WALHeader rec_type u8 rec_ver u8 flags u16 lsn u64 txn_id u64

Commit rule: - A txn is committed iff a valid COMMIT_TXN record exists. - Recovery replays only committed txns in LSN order.

Current v1 WAL body types:

  • rec_type = 0x01 (BEGIN_TXN)
  • no body payload
  • rec_type = 0x02 (MUTATION)
  • op_bytes = Bytes (VarU length + opaque payload)
  • rec_type = 0x03 (COMMIT_TXN)
  • no body payload
  • rec_type = 0x04 (ABORT_TXN)
  • no body payload

Recovery rules for the v1 body vocabulary:

  • A txn is replayable only if a valid COMMIT_TXN was decoded for that txn_id.
  • ABORT_TXN discards any staged mutations for that txn_id.
  • A torn or corrupt tail stops the scan at the last valid frame; recovery keeps all earlier valid committed txns and discards the invalid tail bytes.

10) Compaction and GC

  • Compute safe_ts = oldest_active_snapshot_ts.
  • Row compaction discards versions with end_ts < safe_ts.
  • Value GC is mark-and-sweep driven by live row versions.

11) Prototype metadata JSON (format v1)

These JSON files are optional and may be ignored by older binaries. Each file includes a format_version field; unknown versions should be ignored.

11.1 security_state.json

Persisted security principals for the HTTP/API bearer surface and protocol-level DB logins.

- _MATERIAL SHOWN_:

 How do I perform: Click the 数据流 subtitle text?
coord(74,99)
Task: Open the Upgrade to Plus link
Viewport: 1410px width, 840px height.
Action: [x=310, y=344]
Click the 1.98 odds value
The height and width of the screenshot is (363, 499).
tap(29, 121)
==
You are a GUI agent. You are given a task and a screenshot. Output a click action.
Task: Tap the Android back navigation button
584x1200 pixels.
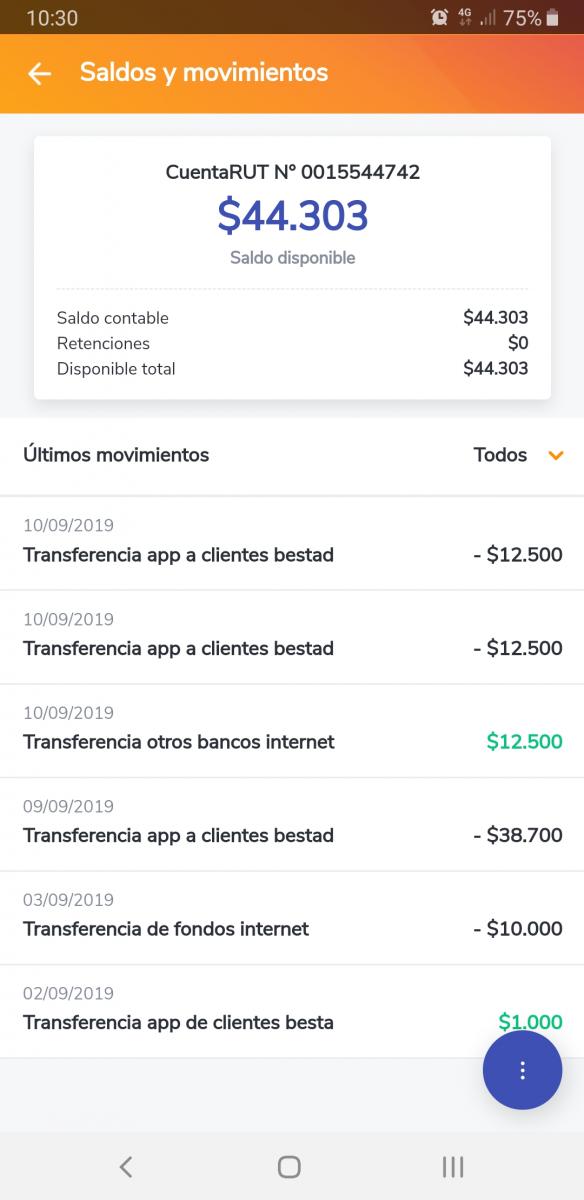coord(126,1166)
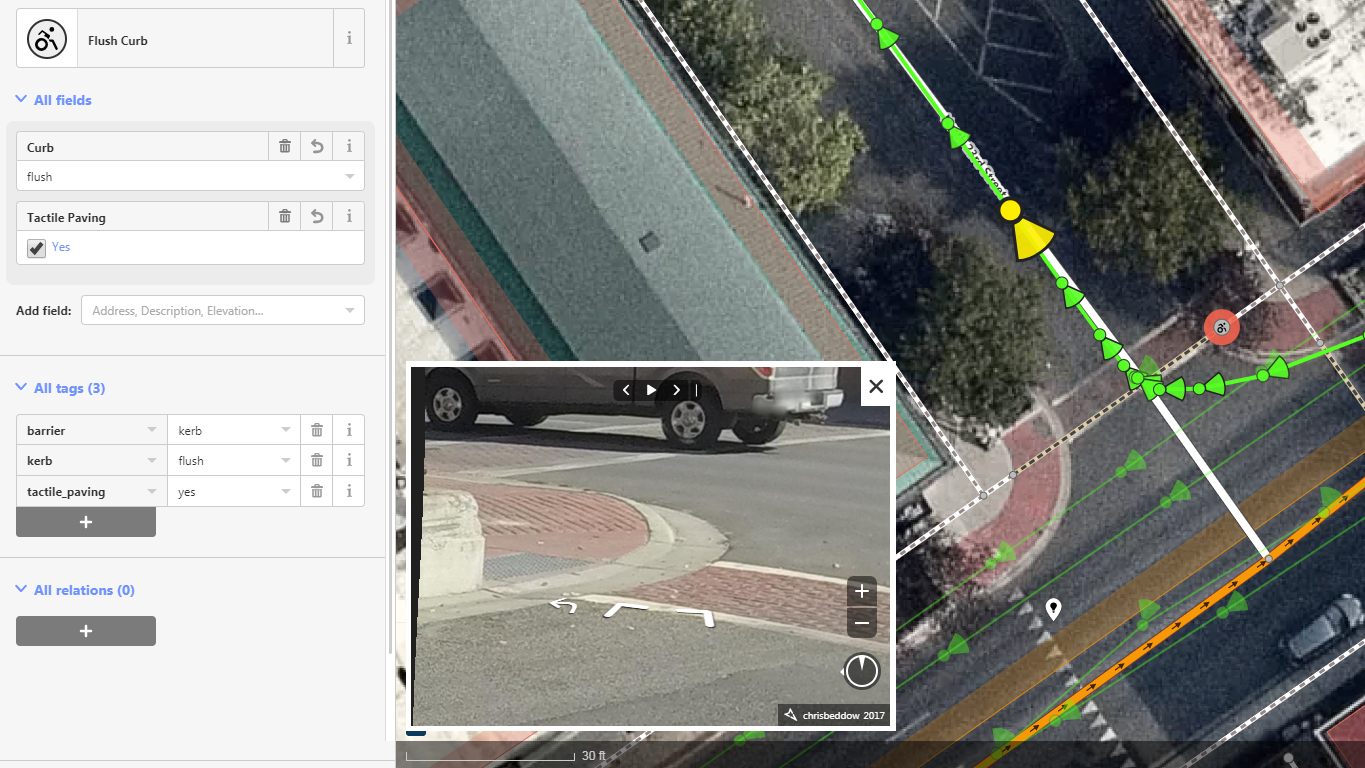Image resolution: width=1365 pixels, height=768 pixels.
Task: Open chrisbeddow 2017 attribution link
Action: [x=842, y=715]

- _PROBLEMS TO SOLVE_:
(1) Reproduce the stretch of the storage spec from "Commit rule: - A" through "rec_type = 0x04 (ABORT_TXN)", word for word.
(2) In the storage spec, what happens to staged mutations for a txn_id when an ABORT_TXN record appears?

- _TASK-BY-TASK ANSWERS_:
(1)
Commit rule: - A txn is committed iff a valid COMMIT_TXN record exists. - Recovery replays only committed txns in LSN order.

Current v1 WAL body types:

  • rec_type = 0x01 (BEGIN_TXN)
  • no body payload
  • rec_type = 0x02 (MUTATION)
  • op_bytes = Bytes (VarU length + opaque payload)
  • rec_type = 0x03 (COMMIT_TXN)
  • no body payload
  • rec_type = 0x04 (ABORT_TXN)

(2) They are discarded.